-- Working data --
- - -

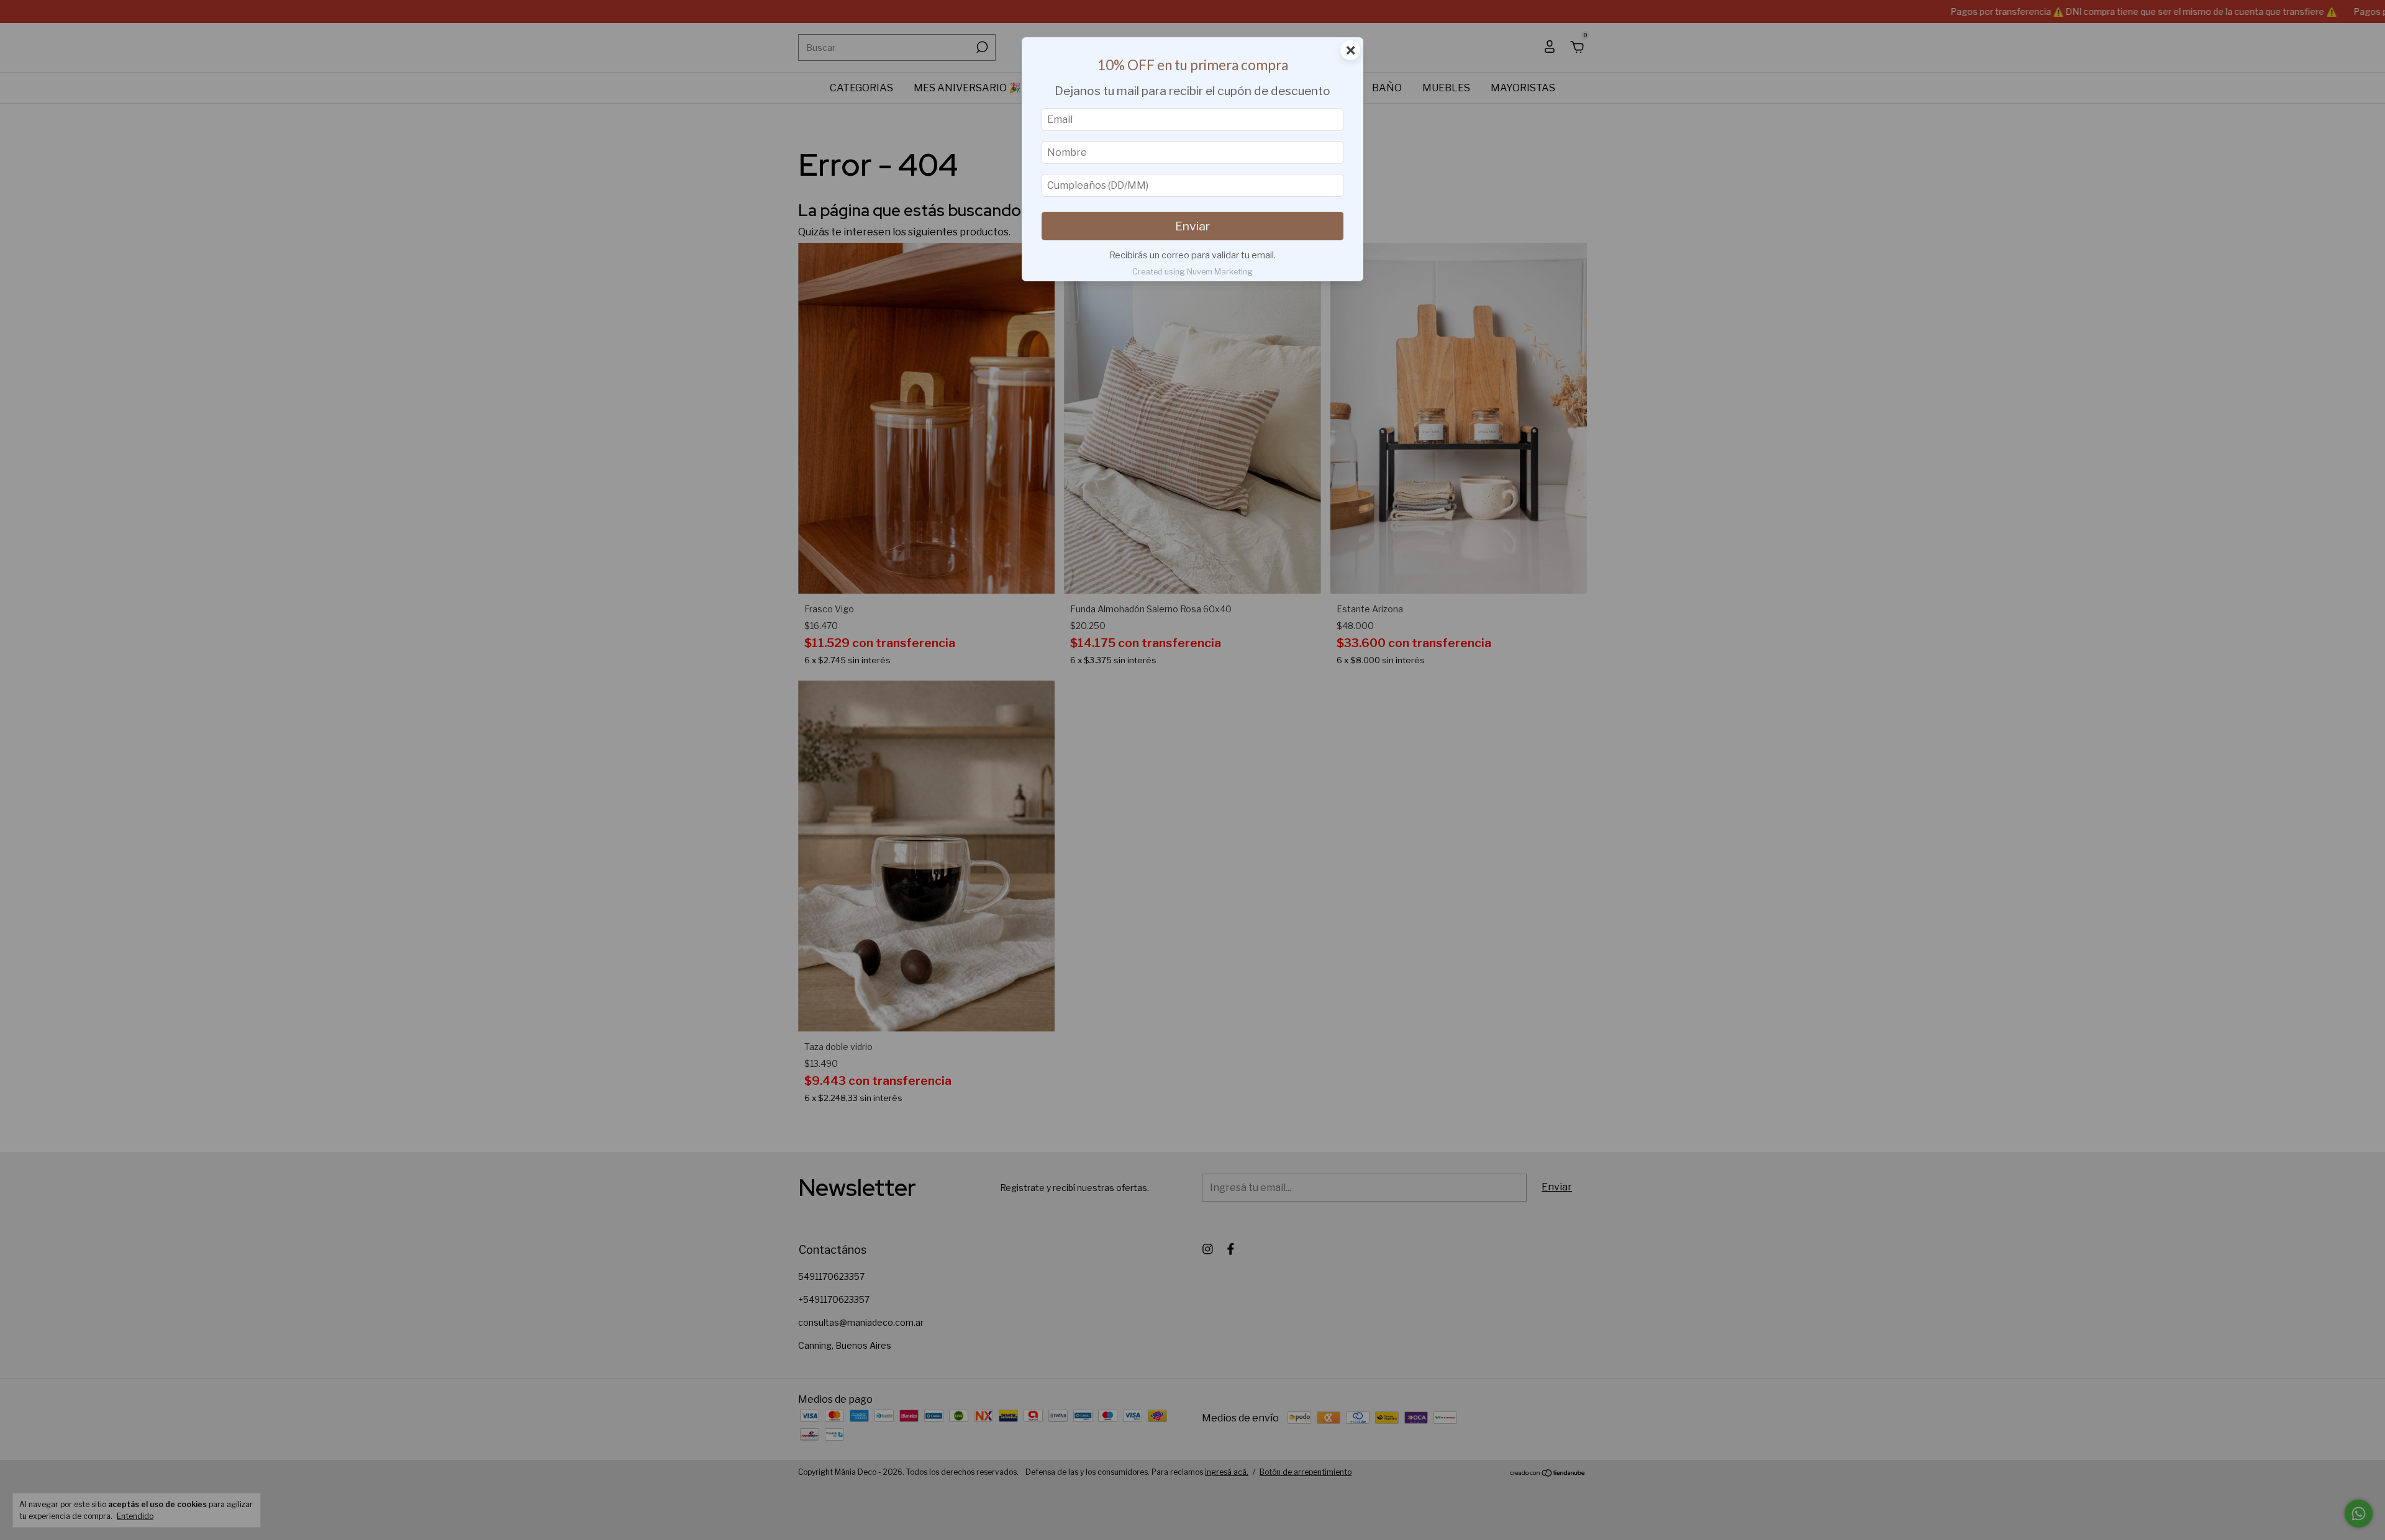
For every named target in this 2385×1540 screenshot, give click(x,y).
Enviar (1192, 226)
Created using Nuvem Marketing (1192, 271)
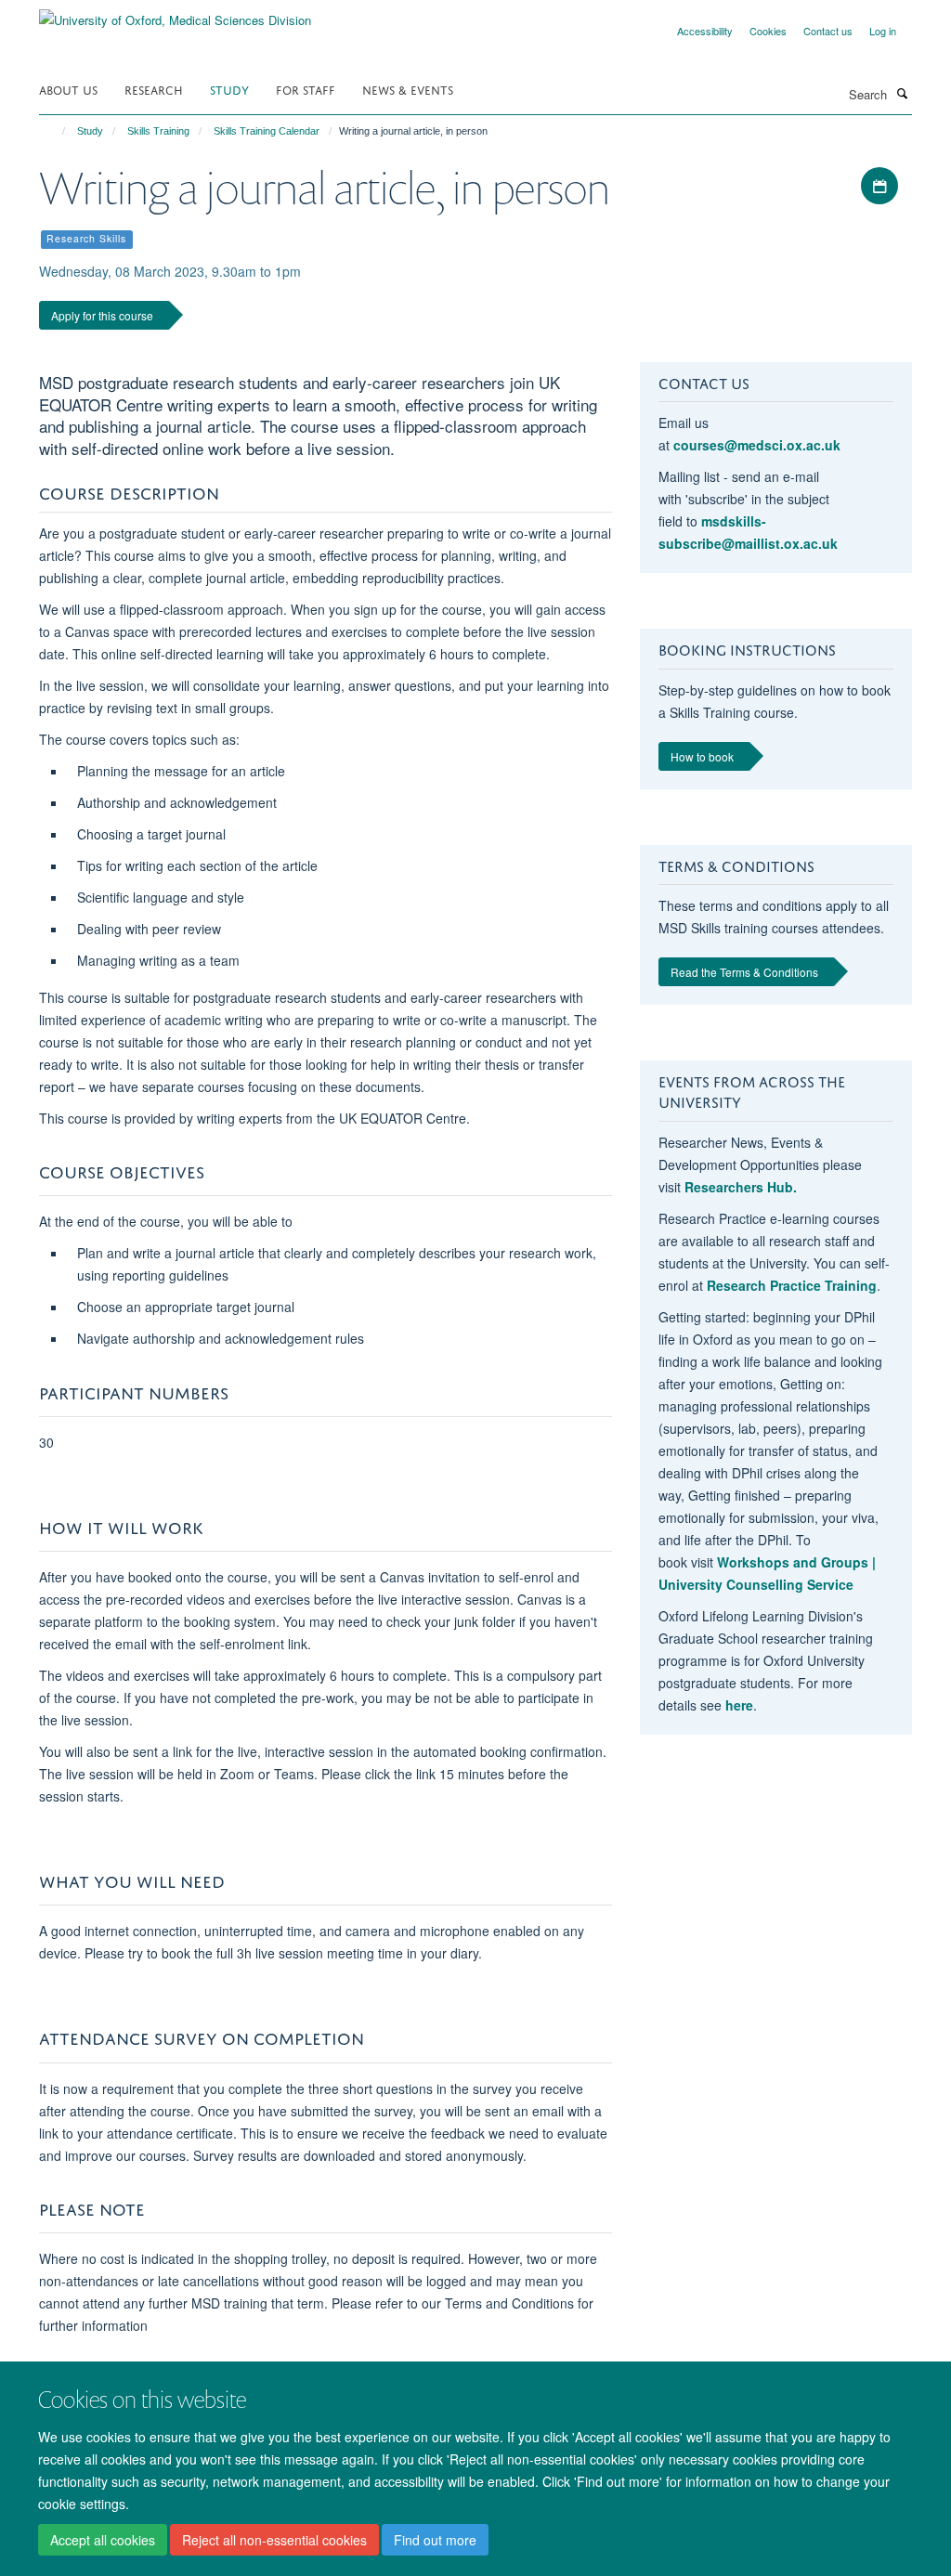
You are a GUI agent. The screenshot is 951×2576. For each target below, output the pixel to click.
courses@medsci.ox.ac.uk (756, 445)
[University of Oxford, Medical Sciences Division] (175, 13)
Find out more (435, 2539)
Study (229, 89)
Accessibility (705, 30)
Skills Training (158, 131)
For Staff (305, 89)
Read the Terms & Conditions (744, 972)
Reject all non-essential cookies (274, 2539)
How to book (702, 756)
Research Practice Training (792, 1285)
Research (153, 89)
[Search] (902, 93)
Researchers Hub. (740, 1186)
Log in (882, 30)
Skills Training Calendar (266, 131)
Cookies (768, 30)
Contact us (828, 30)
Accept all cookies (102, 2539)
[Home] (55, 131)
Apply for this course (102, 315)
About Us (68, 89)
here (739, 1705)
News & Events (407, 89)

- - -

-- Required action --
Would you repeat each line of the listing exactly, skipping any picture?

-- Response box --
For every named target in this 2385×1540 screenshot, give click(x,y).
Enviar (1192, 226)
Created using Nuvem Marketing (1192, 271)
You are a GUI agent. The screenshot is 951×2576. For each target below, output the pixel to click.
courses@medsci.ox.ac.uk (756, 445)
[University of Oxford, Medical Sciences Division] (175, 13)
Find out more (435, 2539)
Study (229, 89)
Accessibility (705, 30)
Skills Training (158, 131)
For Staff (305, 89)
Read the Terms & Conditions (744, 972)
Reject all non-essential cookies (274, 2539)
How to book (702, 756)
Research Practice Training (792, 1285)
Research (153, 89)
[Search] (902, 93)
Researchers Hub. (740, 1186)
Log in (882, 30)
Skills Training Calendar (266, 131)
Cookies (768, 30)
Contact us (828, 30)
Accept all cookies (102, 2539)
[Home] (55, 131)
Apply for this course (102, 315)
About Us (68, 89)
here (739, 1705)
News & Events (407, 89)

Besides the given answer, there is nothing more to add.